(Records from a collection)
•••
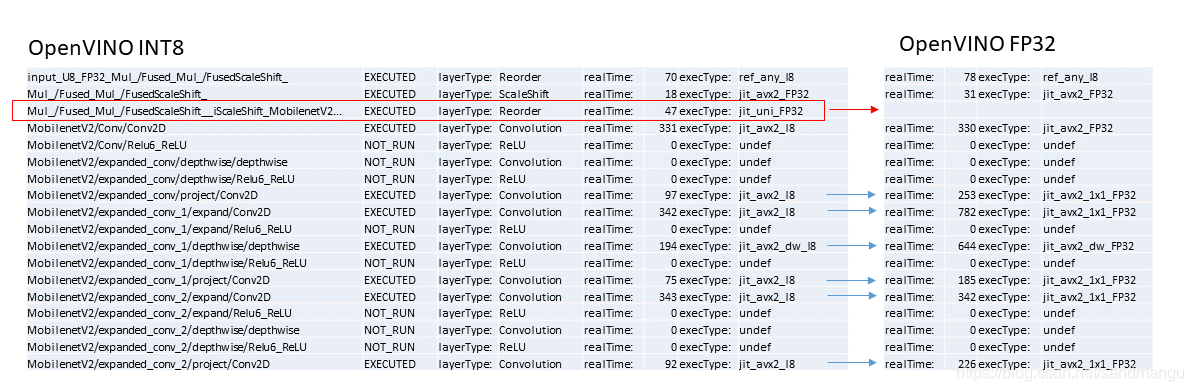
Task: Select the input_U8_FP32_Mul_ layer row name
Action: coord(157,77)
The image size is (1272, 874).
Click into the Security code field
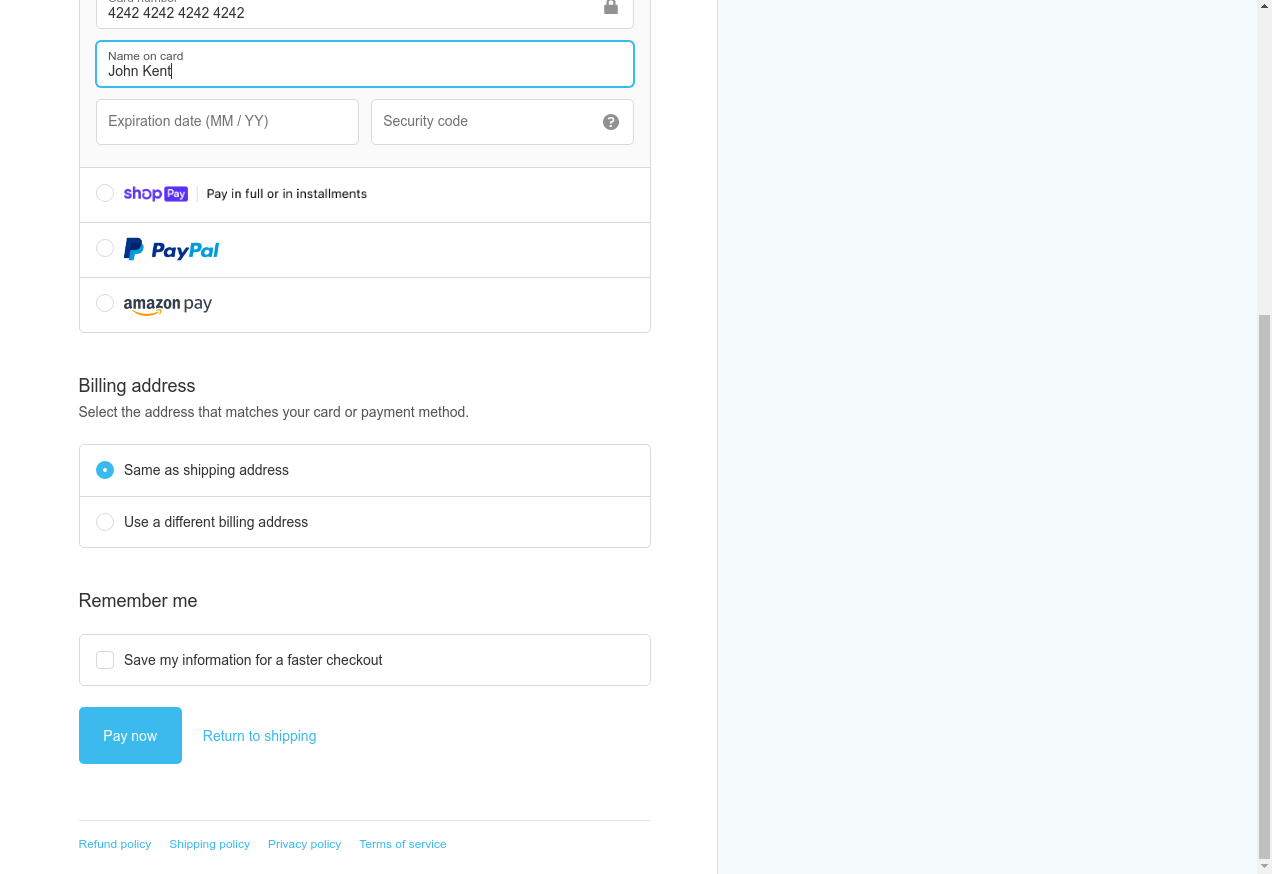(485, 122)
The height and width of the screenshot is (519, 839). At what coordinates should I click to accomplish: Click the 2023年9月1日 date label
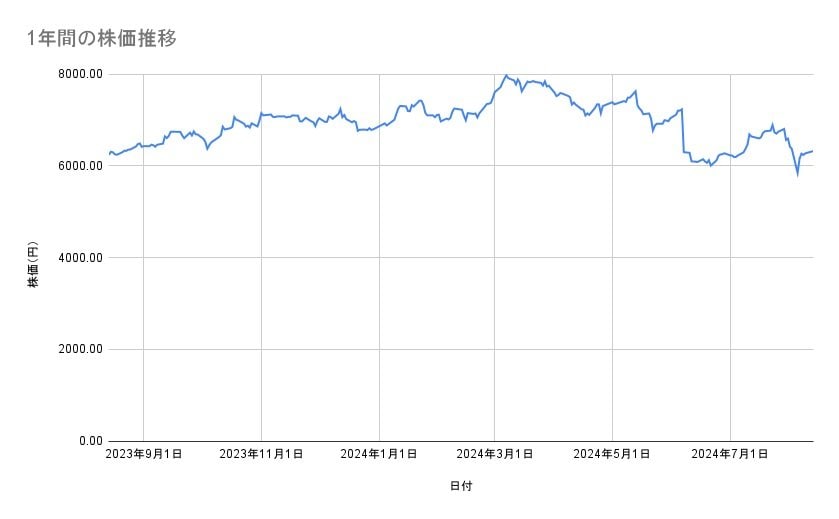coord(143,454)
•••
Exercise objective:
Restate word for word the lines running from the one with "The image size is (1272, 874)." to the end of the entries; pictures are to be left out.

Completed task:
The image size is (1272, 874).
Click into the Security code field
(485, 122)
The height and width of the screenshot is (519, 839). At what coordinates should I click to accomplish: Click the 2023年9月1日 date label
coord(143,454)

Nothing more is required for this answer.